ガラス容器に、メタクリル酸メチル(MMA)19質量部(0.1898mol)、アクリル酸メチル(MA)1質量部(0.0116mol)、メチルイソブチルケトン(MIBK)20質量部(0.1997mol)、2,2'-アゾビス(イソ酪酸)ジメチル(V−601 和光純薬製)0.06質量部(2.606×104mol)を仕込み、これに窒素ガスを導入して密封し、60℃で4時間、50℃で48時間反応させた。続いて、得られた重合溶液をMIBKで希釈し、ヘキサンを用いて再沈殿、ろ過及び乾燥によりアクリル樹脂(A−6、数平均分子量Mn23.5万、重量平均分子量Mw53.7万)を得た。
(実施例1)
(光学フィルム1)
ドープ液組成
・アクリル樹脂B−1: 100質量部
・メチレンクロライド: 855質量部
・エタノール: 45質量部
上記組成物を十分に溶解し、ドープ液を作成した。
このドープ液を、アプリケータを用い、ガラス板上に均一に流延した。ガラス板上のまま室温で30分間乾燥し、さらに80℃のオーブンで10分間乾燥させた後、ガラス板から剥離し、厚み45μmの光学フィルム1を得た。
(実施例2)
ドープ液組成
・アクリル樹脂B−2: 70質量部
・CAP482−20(アシル基総置換度2.75、アセチル基置換度0.19、プロピオニル基置換度2.56 イーストマンケミカル製 セルロースアセテートプロピオネート): 30質量部
・メチレンクロライド: 855質量部
・エタノール: 45質量部
上記組成物を十分に溶解し、ドープ液を作成した。
このドープ液を、アプリケータを用い、ガラス板上に均一に流延した。ガラス板上のまま室温で30分間乾燥し、さらに80℃のオーブンで10分間乾燥させた後、ガラス板から剥離し、厚み43μmの光学フィルム2を得た。
(光学フィルム3)
ドープ液組成
・アクリル樹脂A−3: 100質量部
・メチレンクロライド: 855質量部
・エタノール: 45質量部
・ナトリウムメトキシド: 1.88質量部
上記組成物を十分に溶解し、ドープ液を作成した。
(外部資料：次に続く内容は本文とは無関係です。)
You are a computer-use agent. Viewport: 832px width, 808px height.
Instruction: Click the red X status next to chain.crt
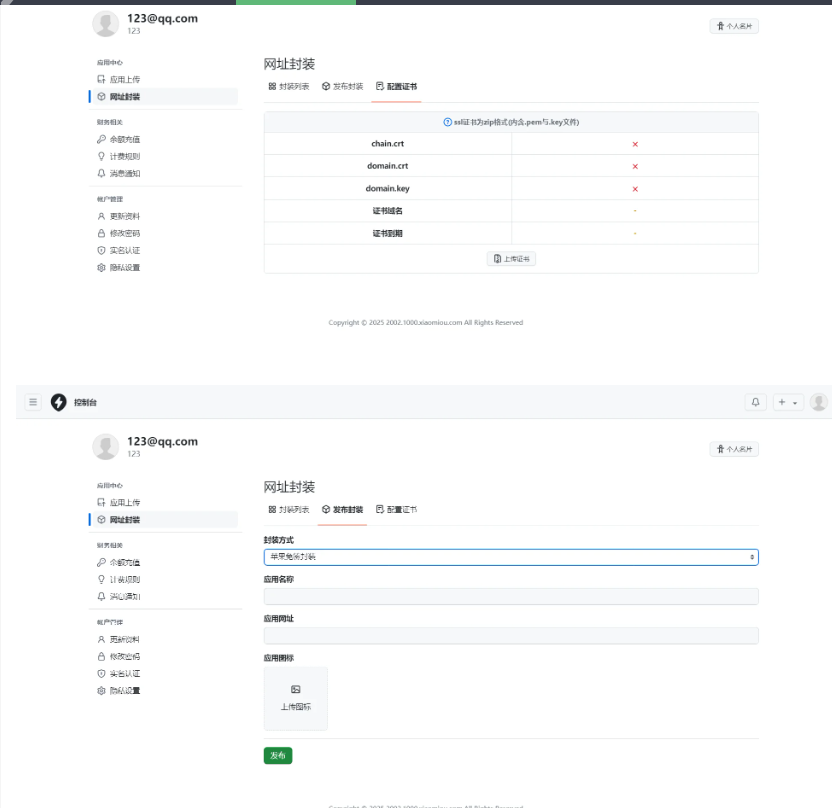coord(635,144)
このドープ液を用いた以外は光学フィルム1と同様に作成した。
また、このドープ液において、アクリル樹脂に対する実測金属量は、0.81質量%であり、仕込み金属量を反映していた。
また、このドープ液において、酸成分に対する金属含有量の実測比率は、0.3mol当量であり、仕込み金属量を反映していた。
(光学フィルム4)
ドープ液組成
・アクリル樹脂A−4: 70質量部
・CAP482−20: 30質量部
・メチレンクロライド: 855質量部
・エタノール: 45質量部
・ナトリウムメトキシド: 0.88質量部
上記組成物を十分に溶解し、ドープ液を作成した。このドープ液を用いた以外は光学フィルム2と同様に作成した。
(光学フィルム5)
アクリル樹脂としてA−5を用いた以外は光学フィルム4と同様に作成した。
(光学フィルム6)
アクリル樹脂としてA−6を用いた以外は光学フィルム1と同様に作成した。
(光学フィルム7)
アクリル樹脂としてA−6を用いた以外は光学フィルム2と同様に作成した。
表1において、酸成分モノマーの仕込み含有量とは、アクリル樹脂の重合に用いたモノマー組成物1g当たりの、酸成分モノマーの含有量を示す。
Claims (16)
- メタクリル酸エステル単位を重合単位として含み、かつイオン性基を有するアクリル樹脂(A)と、金属成分(B)とを含むアクリル樹脂組成物。
- アクリル樹脂(A)において、メタクリル酸エステル単位の割合が重合単位全体の50モル%以上であり、イオン性基の割合が1×10−5〜1×10−2モル/gである請求項1記載のアクリル樹脂組成物。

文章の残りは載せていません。